RECORDS FOR THE EXERCISE:

========

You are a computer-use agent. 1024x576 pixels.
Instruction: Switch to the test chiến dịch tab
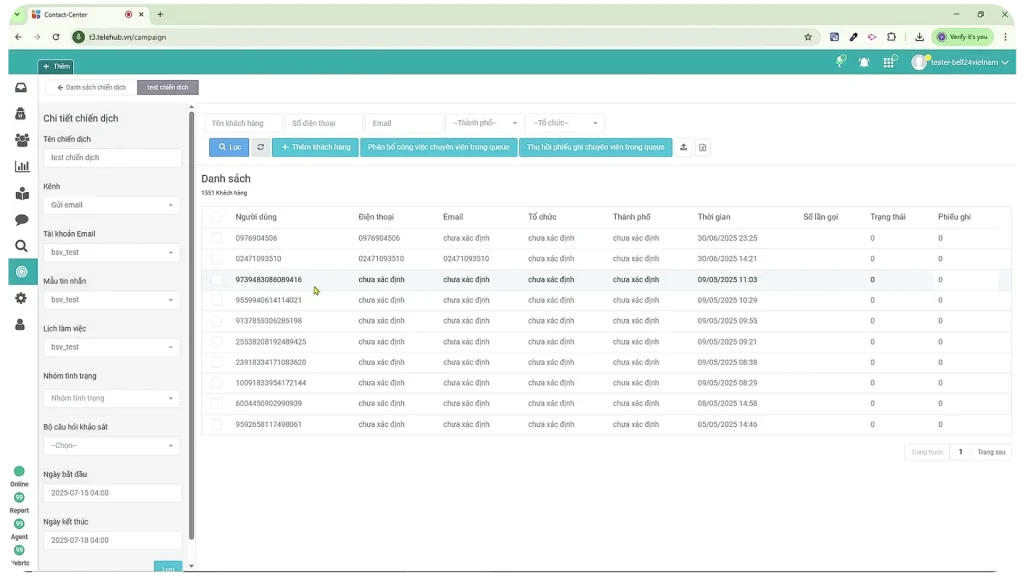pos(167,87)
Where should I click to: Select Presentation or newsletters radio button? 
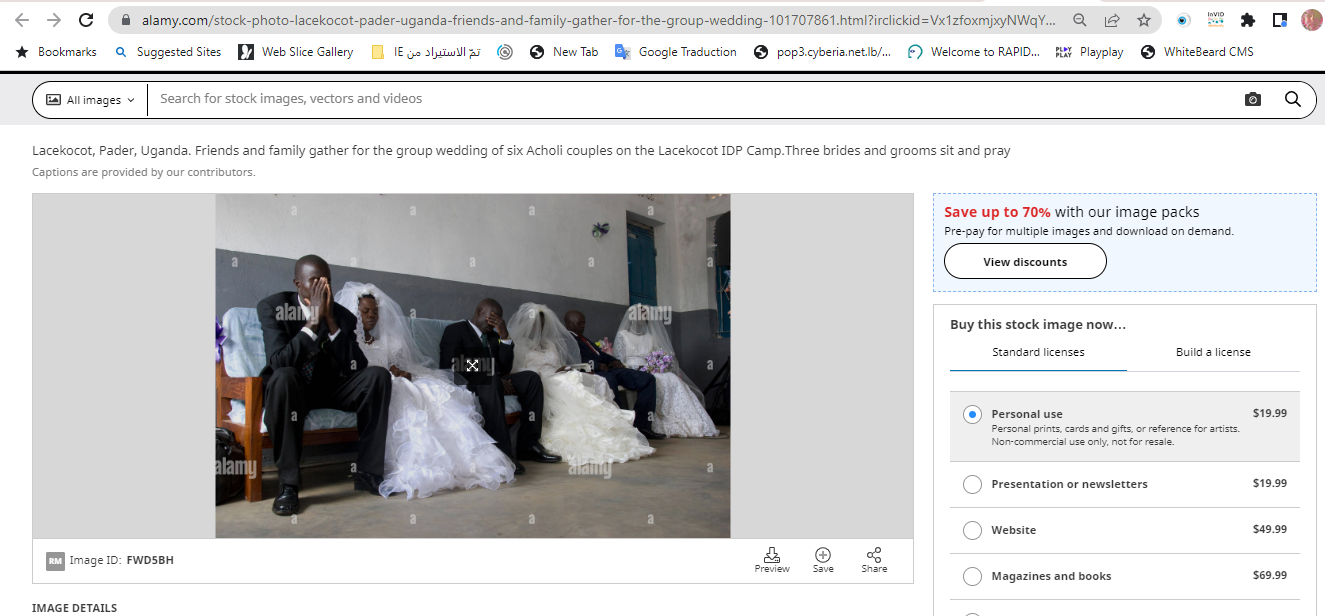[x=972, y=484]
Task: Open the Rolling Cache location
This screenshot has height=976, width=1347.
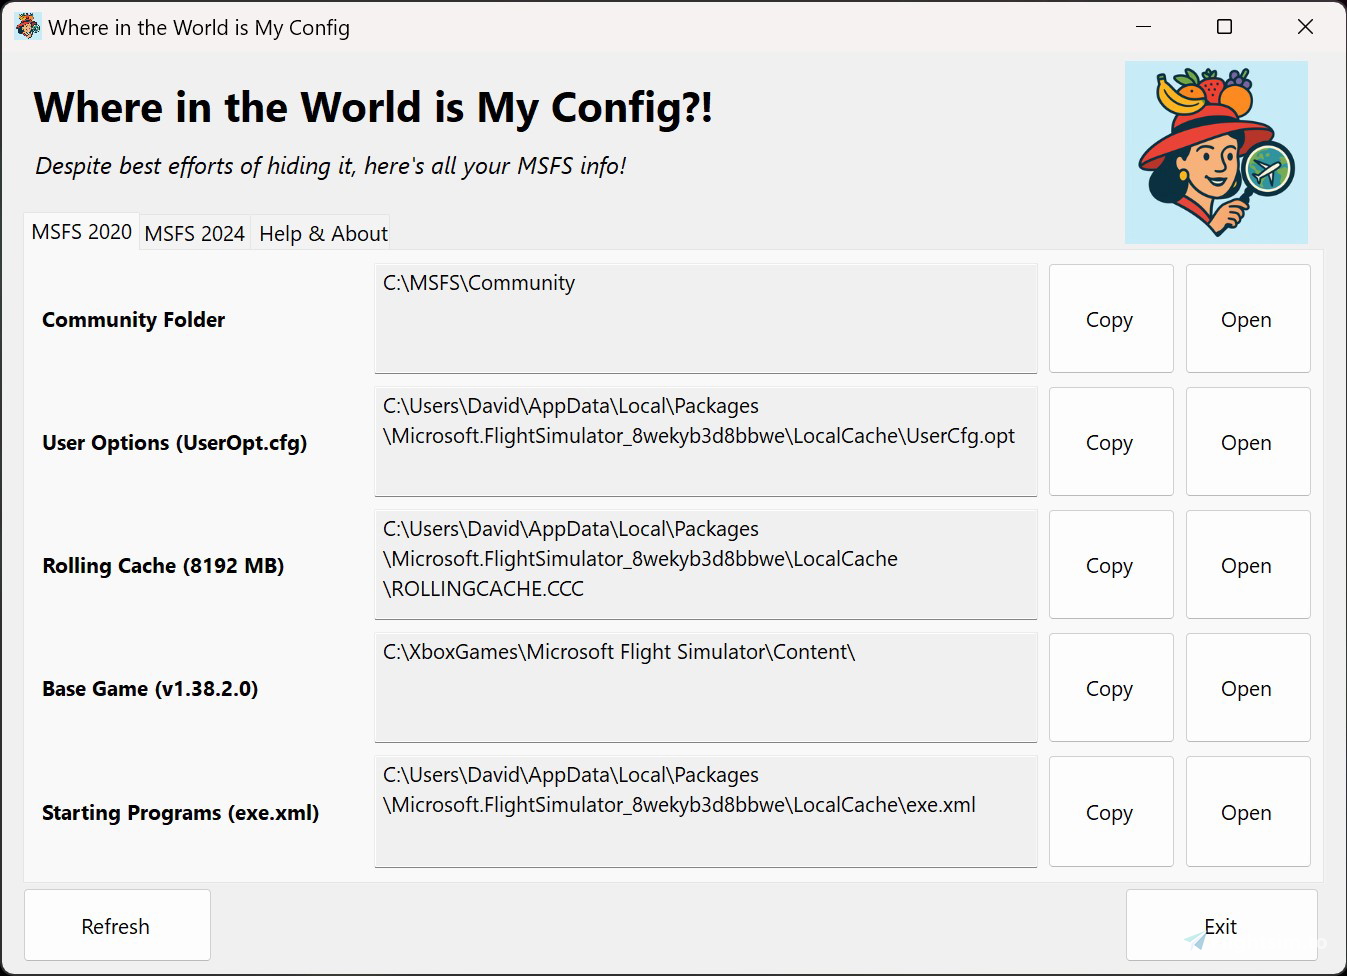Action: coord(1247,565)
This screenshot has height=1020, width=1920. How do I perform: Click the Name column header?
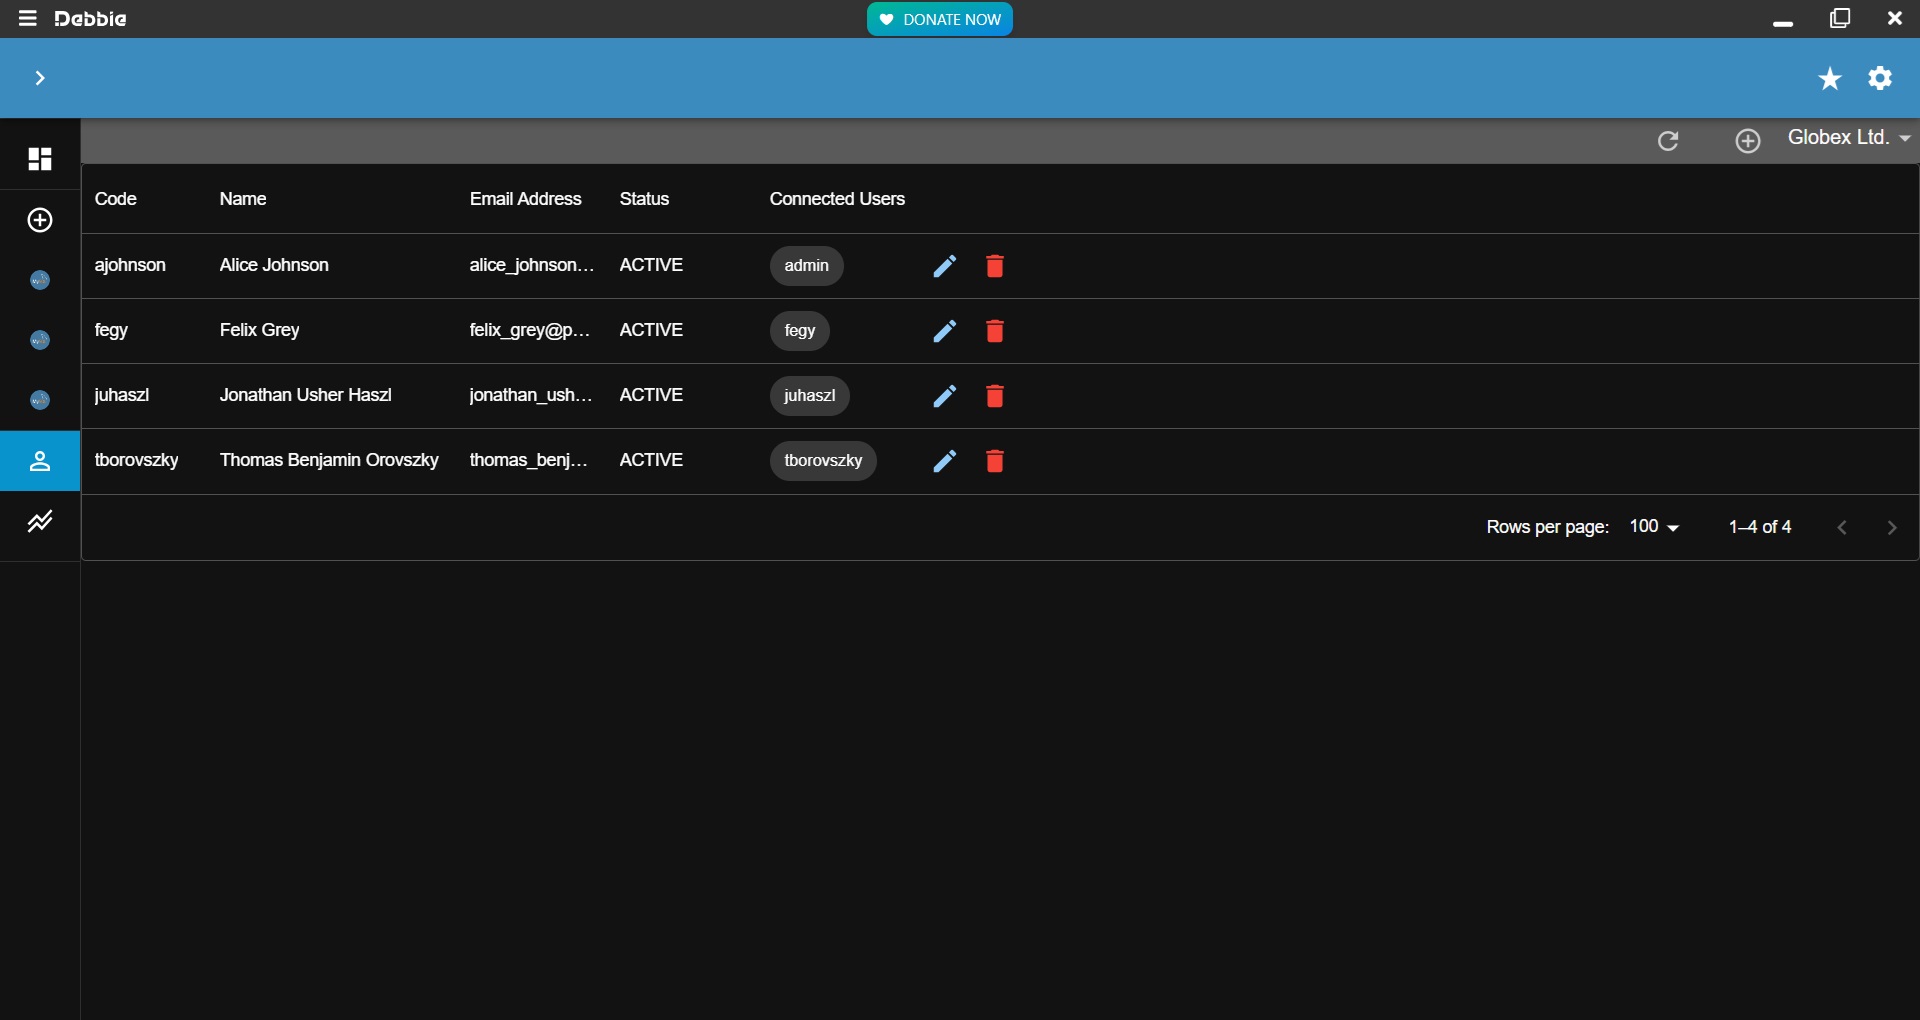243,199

========

TASK OBJECTIVE: None of the pictures belong in the result. Print exactly the lines from the one containing "This screenshot has height=976, width=1347." through the final line of the entries.

FINISHED EXERCISE:
This screenshot has height=976, width=1347.
Action: coord(1247,565)
This screenshot has height=1020, width=1920. How do I perform: Click the Name column header?
243,199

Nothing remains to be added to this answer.